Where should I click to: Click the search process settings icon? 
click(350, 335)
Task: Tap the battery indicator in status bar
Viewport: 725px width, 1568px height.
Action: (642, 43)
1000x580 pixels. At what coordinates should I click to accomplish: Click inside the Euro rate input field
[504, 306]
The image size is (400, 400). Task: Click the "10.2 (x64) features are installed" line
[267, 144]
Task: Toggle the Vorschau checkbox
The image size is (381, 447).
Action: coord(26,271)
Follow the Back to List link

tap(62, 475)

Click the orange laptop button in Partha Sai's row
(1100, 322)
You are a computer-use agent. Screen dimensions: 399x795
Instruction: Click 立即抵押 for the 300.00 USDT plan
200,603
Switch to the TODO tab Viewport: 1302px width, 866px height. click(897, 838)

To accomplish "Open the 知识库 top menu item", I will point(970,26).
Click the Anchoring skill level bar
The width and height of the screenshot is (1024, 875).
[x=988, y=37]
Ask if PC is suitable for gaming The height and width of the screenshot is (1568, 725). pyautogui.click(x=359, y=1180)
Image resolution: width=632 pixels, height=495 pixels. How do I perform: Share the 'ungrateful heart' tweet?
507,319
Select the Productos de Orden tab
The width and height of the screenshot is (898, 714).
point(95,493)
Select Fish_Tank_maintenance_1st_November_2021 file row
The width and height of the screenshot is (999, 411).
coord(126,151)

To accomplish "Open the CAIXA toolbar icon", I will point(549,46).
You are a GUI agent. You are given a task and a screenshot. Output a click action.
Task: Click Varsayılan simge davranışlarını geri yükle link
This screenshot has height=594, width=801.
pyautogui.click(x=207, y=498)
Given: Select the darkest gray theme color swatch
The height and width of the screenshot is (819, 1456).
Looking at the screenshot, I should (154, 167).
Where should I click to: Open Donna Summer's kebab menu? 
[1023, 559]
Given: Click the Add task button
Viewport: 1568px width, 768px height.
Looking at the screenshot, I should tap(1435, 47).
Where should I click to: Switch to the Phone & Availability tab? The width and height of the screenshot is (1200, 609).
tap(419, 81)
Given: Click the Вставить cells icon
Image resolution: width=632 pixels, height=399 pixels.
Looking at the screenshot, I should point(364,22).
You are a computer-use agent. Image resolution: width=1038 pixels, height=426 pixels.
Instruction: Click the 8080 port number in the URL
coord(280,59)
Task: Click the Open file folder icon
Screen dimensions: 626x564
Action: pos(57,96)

- **The task**
Copy out each entry exactly, leaving nothing out.

- **Response for this exercise**
Where should I click to: Click the search process settings icon? 
click(350, 335)
Task: Tap the battery indicator in status bar
Viewport: 725px width, 1568px height.
Action: (642, 43)
1000x580 pixels. At what coordinates should I click to accomplish: Click inside the Euro rate input field
[504, 306]
The image size is (400, 400). Task: Click the "10.2 (x64) features are installed" line
[267, 144]
Task: Toggle the Vorschau checkbox
The image size is (381, 447).
Action: coord(26,271)
Follow the Back to List link

tap(62, 475)

Click the orange laptop button in Partha Sai's row
(1100, 322)
You are a computer-use agent. Screen dimensions: 399x795
Instruction: Click 立即抵押 for the 300.00 USDT plan
200,603
Switch to the TODO tab Viewport: 1302px width, 866px height. click(897, 838)

To accomplish "Open the 知识库 top menu item", I will point(970,26).
Click the Anchoring skill level bar
The width and height of the screenshot is (1024, 875).
[x=988, y=37]
Ask if PC is suitable for gaming The height and width of the screenshot is (1568, 725). pyautogui.click(x=359, y=1180)
Image resolution: width=632 pixels, height=495 pixels. How do I perform: Share the 'ungrateful heart' tweet?
507,319
Select the Productos de Orden tab
The width and height of the screenshot is (898, 714).
point(95,493)
Select Fish_Tank_maintenance_1st_November_2021 file row
The width and height of the screenshot is (999, 411).
coord(126,151)

To accomplish "Open the CAIXA toolbar icon", I will point(549,46).
You are a GUI agent. You are given a task and a screenshot. Output a click action.
Task: Click Varsayılan simge davranışlarını geri yükle link
This screenshot has height=594, width=801.
pyautogui.click(x=207, y=498)
Given: Select the darkest gray theme color swatch
The height and width of the screenshot is (819, 1456).
Looking at the screenshot, I should (154, 167).
Where should I click to: Open Donna Summer's kebab menu? 
[1023, 559]
Given: Click the Add task button
Viewport: 1568px width, 768px height.
Looking at the screenshot, I should tap(1435, 47).
Where should I click to: Switch to the Phone & Availability tab? The width and height of the screenshot is (1200, 609).
tap(419, 81)
Given: Click the Вставить cells icon
Image resolution: width=632 pixels, height=399 pixels.
Looking at the screenshot, I should point(364,22).
You are a computer-use agent. Image resolution: width=1038 pixels, height=426 pixels.
Instruction: Click the 8080 port number in the URL
coord(280,59)
Task: Click the Open file folder icon
Screen dimensions: 626x564
Action: pos(57,96)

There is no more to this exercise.